3. In John 7:17 Jesus declared that the key to "knowing" (ginosko) whether a given concept is God's Truth or a subtle manipulation by some demon (doctrines of demons) was the issue of "desires toward His desire".
B. On another side of the issue is this truth: Love is fulfilled or denied by the answer to the question of "this final issue".
1. In 1 John 5:2 we are told that the problematical issue of "just what is it that constitutes Love?" is resolved by one thing: whether, with an attitude of final commitment to God, we act in harmony with His revelation regarding how righteousness works out in practical terms.

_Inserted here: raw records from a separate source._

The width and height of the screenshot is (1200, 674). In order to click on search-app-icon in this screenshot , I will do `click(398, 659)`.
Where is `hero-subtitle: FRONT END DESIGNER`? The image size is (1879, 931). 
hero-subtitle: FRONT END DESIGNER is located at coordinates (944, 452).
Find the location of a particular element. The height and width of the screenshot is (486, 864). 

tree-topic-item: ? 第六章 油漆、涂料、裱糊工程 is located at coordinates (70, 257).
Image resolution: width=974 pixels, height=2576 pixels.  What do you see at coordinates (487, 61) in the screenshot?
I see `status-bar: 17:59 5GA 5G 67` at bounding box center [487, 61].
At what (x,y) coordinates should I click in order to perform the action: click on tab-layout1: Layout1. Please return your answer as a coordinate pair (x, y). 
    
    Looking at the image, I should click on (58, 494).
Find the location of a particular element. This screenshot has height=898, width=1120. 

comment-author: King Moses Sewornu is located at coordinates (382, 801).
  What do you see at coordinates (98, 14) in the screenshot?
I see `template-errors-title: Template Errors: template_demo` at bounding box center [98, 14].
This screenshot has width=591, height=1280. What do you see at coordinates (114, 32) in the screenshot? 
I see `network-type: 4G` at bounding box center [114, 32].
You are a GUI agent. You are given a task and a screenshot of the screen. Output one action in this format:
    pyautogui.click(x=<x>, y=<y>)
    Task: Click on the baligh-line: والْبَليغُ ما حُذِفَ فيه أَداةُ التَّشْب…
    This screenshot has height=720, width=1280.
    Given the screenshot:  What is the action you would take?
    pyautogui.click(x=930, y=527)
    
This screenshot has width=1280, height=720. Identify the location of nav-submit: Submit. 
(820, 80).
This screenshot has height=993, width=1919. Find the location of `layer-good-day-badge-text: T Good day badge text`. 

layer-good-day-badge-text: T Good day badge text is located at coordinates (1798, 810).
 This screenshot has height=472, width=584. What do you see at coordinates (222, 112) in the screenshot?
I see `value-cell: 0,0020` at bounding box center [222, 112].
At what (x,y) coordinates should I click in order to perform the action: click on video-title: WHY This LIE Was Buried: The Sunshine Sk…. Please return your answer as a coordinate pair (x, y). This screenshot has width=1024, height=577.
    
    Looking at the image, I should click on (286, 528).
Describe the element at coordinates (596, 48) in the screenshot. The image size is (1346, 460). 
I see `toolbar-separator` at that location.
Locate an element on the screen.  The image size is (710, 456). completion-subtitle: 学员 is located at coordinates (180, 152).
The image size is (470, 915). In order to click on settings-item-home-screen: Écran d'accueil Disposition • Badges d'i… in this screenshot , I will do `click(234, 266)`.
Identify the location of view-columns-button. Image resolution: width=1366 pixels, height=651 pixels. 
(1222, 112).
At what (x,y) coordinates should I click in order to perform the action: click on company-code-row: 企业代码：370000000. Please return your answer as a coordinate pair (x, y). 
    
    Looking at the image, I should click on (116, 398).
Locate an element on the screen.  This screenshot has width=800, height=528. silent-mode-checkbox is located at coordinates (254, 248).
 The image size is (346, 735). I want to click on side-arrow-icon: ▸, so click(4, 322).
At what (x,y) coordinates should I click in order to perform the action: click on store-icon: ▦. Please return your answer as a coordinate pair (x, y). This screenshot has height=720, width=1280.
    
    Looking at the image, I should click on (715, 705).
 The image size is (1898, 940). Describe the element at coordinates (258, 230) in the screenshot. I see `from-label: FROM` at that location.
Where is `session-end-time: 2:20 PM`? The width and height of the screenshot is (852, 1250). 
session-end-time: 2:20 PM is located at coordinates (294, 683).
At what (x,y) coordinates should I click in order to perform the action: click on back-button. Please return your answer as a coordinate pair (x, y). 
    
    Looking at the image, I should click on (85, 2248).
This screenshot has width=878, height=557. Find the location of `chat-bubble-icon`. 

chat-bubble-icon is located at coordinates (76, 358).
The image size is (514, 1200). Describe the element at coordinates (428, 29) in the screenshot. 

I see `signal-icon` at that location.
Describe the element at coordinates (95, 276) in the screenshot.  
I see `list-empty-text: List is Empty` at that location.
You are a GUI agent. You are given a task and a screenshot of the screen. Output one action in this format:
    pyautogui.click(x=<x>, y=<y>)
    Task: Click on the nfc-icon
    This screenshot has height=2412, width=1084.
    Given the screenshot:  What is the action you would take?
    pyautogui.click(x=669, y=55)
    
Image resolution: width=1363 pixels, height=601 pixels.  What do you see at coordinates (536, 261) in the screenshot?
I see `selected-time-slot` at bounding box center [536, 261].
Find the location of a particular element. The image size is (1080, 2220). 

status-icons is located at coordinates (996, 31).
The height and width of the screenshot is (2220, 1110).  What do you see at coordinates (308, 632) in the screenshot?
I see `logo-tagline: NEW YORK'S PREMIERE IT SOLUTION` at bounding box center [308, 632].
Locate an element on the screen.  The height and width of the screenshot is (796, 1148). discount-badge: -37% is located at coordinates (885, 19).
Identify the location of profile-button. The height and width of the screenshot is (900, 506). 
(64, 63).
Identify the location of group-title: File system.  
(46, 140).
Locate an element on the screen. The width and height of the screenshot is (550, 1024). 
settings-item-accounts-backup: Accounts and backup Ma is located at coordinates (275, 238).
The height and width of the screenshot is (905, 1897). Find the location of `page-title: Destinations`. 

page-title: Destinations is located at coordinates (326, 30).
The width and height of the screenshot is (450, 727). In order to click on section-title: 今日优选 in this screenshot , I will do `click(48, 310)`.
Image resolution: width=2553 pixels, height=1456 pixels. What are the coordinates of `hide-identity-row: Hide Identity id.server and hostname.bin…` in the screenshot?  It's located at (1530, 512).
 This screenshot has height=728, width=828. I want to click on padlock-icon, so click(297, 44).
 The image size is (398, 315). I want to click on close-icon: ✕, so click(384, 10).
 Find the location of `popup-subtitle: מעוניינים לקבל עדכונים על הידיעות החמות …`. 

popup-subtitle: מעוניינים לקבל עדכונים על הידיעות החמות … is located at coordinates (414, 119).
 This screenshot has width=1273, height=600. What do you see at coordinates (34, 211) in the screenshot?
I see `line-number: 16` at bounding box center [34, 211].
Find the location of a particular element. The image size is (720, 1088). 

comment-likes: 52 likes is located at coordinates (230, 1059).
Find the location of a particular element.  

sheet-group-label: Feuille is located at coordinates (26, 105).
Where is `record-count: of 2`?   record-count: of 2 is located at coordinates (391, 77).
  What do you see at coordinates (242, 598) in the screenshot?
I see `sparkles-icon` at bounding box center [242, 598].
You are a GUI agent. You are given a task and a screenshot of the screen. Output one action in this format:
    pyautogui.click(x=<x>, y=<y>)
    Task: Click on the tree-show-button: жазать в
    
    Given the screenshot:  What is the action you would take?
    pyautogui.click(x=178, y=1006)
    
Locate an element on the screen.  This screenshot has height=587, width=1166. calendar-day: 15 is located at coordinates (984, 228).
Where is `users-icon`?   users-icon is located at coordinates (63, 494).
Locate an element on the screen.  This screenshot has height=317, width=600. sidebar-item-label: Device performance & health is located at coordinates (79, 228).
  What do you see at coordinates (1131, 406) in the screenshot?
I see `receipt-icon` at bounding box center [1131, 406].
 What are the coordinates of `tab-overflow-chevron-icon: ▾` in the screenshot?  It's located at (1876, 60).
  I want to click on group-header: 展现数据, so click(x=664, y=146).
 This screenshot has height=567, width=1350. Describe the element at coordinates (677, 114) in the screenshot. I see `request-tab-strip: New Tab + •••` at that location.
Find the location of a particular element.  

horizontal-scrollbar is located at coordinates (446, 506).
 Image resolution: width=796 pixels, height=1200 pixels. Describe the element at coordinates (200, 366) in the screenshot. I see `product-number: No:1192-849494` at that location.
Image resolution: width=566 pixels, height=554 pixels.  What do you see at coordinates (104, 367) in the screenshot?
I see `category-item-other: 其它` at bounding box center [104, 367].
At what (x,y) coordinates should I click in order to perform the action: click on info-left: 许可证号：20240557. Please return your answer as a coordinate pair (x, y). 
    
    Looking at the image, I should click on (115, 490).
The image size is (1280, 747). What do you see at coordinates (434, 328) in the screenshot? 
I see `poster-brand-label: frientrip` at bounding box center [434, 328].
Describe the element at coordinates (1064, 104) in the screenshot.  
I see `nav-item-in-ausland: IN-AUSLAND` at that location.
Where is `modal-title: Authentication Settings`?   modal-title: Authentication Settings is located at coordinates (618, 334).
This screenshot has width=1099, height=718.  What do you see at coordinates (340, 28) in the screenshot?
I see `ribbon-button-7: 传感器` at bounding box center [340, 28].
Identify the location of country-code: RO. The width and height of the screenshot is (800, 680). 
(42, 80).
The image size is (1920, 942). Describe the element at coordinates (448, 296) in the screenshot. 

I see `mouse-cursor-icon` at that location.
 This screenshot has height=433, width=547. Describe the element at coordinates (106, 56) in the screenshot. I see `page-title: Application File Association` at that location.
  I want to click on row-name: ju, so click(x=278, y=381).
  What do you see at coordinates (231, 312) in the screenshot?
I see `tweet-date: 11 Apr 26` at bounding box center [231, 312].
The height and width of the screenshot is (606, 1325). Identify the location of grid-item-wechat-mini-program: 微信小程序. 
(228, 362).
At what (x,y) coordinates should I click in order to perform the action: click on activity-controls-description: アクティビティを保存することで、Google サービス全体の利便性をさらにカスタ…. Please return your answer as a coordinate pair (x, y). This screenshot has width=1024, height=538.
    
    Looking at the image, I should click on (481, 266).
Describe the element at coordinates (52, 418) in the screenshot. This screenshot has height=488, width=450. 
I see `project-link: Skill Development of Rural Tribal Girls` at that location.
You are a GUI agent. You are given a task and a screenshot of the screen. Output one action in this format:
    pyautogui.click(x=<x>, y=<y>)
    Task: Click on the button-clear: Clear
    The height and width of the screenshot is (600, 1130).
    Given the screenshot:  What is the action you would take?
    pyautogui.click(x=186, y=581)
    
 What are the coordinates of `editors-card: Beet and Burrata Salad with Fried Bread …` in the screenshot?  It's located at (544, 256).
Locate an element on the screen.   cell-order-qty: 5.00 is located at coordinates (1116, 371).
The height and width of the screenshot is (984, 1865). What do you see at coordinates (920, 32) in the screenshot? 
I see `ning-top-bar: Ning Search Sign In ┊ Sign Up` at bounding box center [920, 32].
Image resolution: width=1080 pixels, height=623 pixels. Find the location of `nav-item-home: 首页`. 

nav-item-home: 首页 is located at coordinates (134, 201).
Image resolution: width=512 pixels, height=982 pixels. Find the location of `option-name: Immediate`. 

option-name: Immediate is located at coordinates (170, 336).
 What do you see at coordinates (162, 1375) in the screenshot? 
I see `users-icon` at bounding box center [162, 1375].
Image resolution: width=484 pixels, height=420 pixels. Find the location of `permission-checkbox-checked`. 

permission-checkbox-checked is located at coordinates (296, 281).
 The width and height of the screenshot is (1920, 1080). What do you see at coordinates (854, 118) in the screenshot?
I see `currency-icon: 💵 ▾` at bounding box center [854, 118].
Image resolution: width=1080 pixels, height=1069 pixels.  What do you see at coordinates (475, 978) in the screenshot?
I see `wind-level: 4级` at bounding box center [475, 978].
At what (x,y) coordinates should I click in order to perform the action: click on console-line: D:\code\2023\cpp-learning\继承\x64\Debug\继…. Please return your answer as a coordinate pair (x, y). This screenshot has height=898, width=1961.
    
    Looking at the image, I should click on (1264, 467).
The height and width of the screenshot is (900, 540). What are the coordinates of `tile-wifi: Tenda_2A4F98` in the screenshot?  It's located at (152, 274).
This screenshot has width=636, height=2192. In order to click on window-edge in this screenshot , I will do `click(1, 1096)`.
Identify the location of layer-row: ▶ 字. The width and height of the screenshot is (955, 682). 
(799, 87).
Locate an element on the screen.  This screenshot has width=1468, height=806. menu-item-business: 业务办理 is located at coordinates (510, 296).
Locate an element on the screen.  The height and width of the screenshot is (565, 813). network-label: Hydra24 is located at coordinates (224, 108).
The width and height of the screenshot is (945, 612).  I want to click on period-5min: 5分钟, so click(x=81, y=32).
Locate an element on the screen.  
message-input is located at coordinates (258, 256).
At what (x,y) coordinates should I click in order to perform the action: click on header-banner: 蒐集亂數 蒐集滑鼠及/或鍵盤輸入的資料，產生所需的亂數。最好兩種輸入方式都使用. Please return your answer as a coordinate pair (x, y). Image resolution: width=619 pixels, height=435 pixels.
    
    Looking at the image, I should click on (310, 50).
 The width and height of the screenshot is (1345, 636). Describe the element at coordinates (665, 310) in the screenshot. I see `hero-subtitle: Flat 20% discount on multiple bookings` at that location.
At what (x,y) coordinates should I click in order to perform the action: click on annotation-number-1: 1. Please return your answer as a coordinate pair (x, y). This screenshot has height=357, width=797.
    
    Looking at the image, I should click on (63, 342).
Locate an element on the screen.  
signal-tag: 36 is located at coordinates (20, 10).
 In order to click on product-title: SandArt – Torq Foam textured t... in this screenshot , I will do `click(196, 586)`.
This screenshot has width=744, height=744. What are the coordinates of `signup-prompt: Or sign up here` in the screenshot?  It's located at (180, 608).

2. In 1 John 4:20 we are told that we cannot legitimately separate the attitude from the actions.
C. Thus, the foundations of Life are heavily involved: Love and Faith are the roots of all else.
III. What is Methodologically At Stake.
A. Jesus brought the way the fathers of "all men" treated falseprophets into the mix.
B. As "disciples", there is ultimately one mechanism of Love-driven Faith: Truth.
C. As "disciples", there is an enormously crucial issue at hand at all times: Will I speak the Truth for Love's sake, or will I finesse my speech because of the possible ways that it will cause people to react to me?
1. Jesus demonstrated this issue in John 6:67.
2. Paul raised this issue in Galatians 4:16.
D. The foundations of this "Woe" are revealed in Jesus' parable of the Sower: the Word of God is the "seed" from which all good grows.
E. Thus, what disciples "speak" and why they "speak" is absolutely crucial in the context of the Kingdom of God.
1. People live and die by the Truth.
2. The "Woe" pronounced upon so-called "disciples" who finesse their speech in order to not damage their reputations in the eyes of men is final.